Le modèle cosmologique à partir duquel Platon expose sa doctrine de la
nécessité à laquelle le temps de la destinée humaine est lié est complexe et ne
peut évidemment être exposé ici. Mais il permet à Platon de développer sa
métaphysique de l’immortalité de l’âme unie à un corps particulier. Er, de
retour sur terre, raconte comment les âmes font le choix d’une existence. Elles
en sont responsables en fonction de leur état moral. Plus elles auront été dans
le vice au cours d’une existence antérieure plus elles auront tendance à
choisir une vie vertueuse… Le récit d’Er, témoin des morts, décrivant les choix
dictés par les vies précédentes ne manque pas d’humour, réécrit par Badiou.

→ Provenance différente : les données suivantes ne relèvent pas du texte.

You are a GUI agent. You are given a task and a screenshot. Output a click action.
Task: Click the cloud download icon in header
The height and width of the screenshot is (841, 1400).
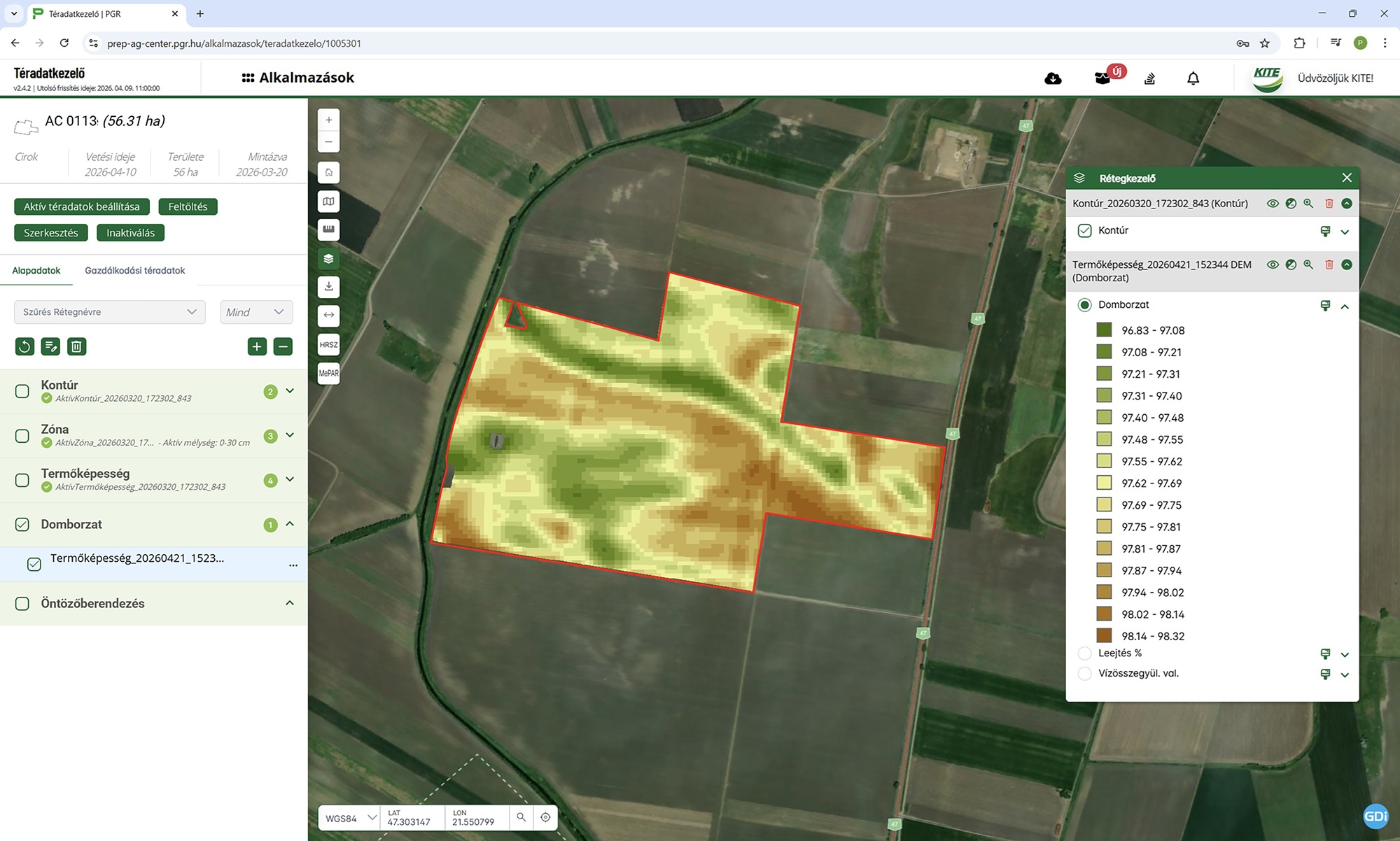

Ainsi Mallarmé choisit la vie d’un cygne et Pavarotti « à mon avis bêtement, la
vie d’un rossignol ». J’ai admiré particulièrement comment il intègre au récit
d’Er les données de l’astrophysique contemporaine : « Au tout début, on voit
uniquement […] le point imperceptible d’énergie pure dont l’explosion crée
l’espace-temps-matière. L’idée du devenir investit le ciel, et sa trace est
justement cette ligne – matière lumineuse ou vide actif, c’est tout un – qui
est pour nous le lointain signal du spectacle. Ensuite, les nappes floues du
feu atomique se dilatent, s’écartent. » Je vais interrompre ici ma lecture, en
regrettant de n’avoir pas parlé par exemple des pages sous-titrées « Critique
des quatre politiques pré communistes», et en particulier de celles consacrées
à la démocratie et à la tyrannie. Pour moi aussi, comme pour les personnages de
la République à la fin de leur entretien, « il y eut un long silence dans la
nuit douce maintenant tombée sur leur fatigue et leur émotion. […] Quelque
chose avait eu lieu pour les siècles des siècles ».
Le livre de Badiou, qui a su intégrer avec une superbe
maîtrise son commentaire dans le texte de Platon, est en effet un ouvrage sinon
inclassable du moins unique en son genre. C’est aussi l’oeuvre d’un écrivain.
Il fait de nous les pionniers de l’Idée communiste. Nous sommes les membres
d’une aristocratie universelle. Nous, quoi qu’en disent certains, hommes
ordinaires puisque de cette pensée « n’importe qui peut et doit être le porteur
». Élitaire pour tous, disait Vitez, aristocratisme populaire, écrit Badiou. Le
combat est le même.
La République de Platon,
d’Alain Badiou. Éditions Fayard, 600 pages, 25 euros.
Entretiens, I, Éditions Nous, 268 pages, 22 euros.
Entretiens, I, Éditions Nous, 268 pages, 22 euros.